Would you print the records as they stand, down to the last character?

+++ Extracted entries +++

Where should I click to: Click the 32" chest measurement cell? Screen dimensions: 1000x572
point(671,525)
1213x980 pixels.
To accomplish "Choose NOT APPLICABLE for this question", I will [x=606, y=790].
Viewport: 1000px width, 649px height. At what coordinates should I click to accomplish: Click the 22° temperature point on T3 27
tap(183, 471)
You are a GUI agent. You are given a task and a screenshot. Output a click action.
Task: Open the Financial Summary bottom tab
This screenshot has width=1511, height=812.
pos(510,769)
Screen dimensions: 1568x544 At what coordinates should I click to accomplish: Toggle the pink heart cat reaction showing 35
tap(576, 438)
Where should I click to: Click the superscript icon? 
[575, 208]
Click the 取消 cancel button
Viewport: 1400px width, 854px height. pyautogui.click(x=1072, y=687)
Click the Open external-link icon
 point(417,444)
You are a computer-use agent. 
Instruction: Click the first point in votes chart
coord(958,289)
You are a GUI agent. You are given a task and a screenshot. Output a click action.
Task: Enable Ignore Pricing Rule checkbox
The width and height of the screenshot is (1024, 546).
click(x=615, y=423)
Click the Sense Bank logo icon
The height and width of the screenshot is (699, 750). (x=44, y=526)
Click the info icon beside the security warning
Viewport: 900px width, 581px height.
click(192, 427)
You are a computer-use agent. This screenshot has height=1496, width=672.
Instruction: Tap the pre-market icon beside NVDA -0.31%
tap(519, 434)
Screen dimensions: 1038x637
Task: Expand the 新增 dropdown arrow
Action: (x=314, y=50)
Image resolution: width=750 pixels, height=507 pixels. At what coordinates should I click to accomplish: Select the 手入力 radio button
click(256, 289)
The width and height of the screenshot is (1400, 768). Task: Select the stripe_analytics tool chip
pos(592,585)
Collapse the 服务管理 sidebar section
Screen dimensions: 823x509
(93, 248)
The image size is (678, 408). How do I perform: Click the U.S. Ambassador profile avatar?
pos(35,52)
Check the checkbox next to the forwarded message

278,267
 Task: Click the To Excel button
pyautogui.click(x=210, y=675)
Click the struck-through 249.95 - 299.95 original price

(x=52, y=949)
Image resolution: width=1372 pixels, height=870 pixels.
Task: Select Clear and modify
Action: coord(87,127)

+++

* _Result of the exercise_
Where should I click to: Click the 32" chest measurement cell? Screen dimensions: 1000x572
point(671,525)
1213x980 pixels.
To accomplish "Choose NOT APPLICABLE for this question", I will [x=606, y=790].
Viewport: 1000px width, 649px height. At what coordinates should I click to accomplish: Click the 22° temperature point on T3 27
tap(183, 471)
You are a GUI agent. You are given a task and a screenshot. Output a click action.
Task: Open the Financial Summary bottom tab
This screenshot has width=1511, height=812.
pos(510,769)
Screen dimensions: 1568x544 At what coordinates should I click to accomplish: Toggle the pink heart cat reaction showing 35
tap(576, 438)
Where should I click to: Click the superscript icon? 
[575, 208]
Click the 取消 cancel button
Viewport: 1400px width, 854px height. pyautogui.click(x=1072, y=687)
Click the Open external-link icon
 point(417,444)
You are a computer-use agent. 
Instruction: Click the first point in votes chart
coord(958,289)
You are a GUI agent. You are given a task and a screenshot. Output a click action.
Task: Enable Ignore Pricing Rule checkbox
The width and height of the screenshot is (1024, 546).
click(x=615, y=423)
Click the Sense Bank logo icon
The height and width of the screenshot is (699, 750). (x=44, y=526)
Click the info icon beside the security warning
Viewport: 900px width, 581px height.
click(192, 427)
You are a computer-use agent. This screenshot has height=1496, width=672.
Instruction: Tap the pre-market icon beside NVDA -0.31%
tap(519, 434)
Screen dimensions: 1038x637
Task: Expand the 新增 dropdown arrow
Action: (x=314, y=50)
Image resolution: width=750 pixels, height=507 pixels. At what coordinates should I click to accomplish: Select the 手入力 radio button
click(256, 289)
The width and height of the screenshot is (1400, 768). Task: Select the stripe_analytics tool chip
pos(592,585)
Collapse the 服务管理 sidebar section
Screen dimensions: 823x509
(93, 248)
The image size is (678, 408). How do I perform: Click the U.S. Ambassador profile avatar?
pos(35,52)
Check the checkbox next to the forwarded message

278,267
 Task: Click the To Excel button
pyautogui.click(x=210, y=675)
Click the struck-through 249.95 - 299.95 original price

(x=52, y=949)
Image resolution: width=1372 pixels, height=870 pixels.
Task: Select Clear and modify
Action: coord(87,127)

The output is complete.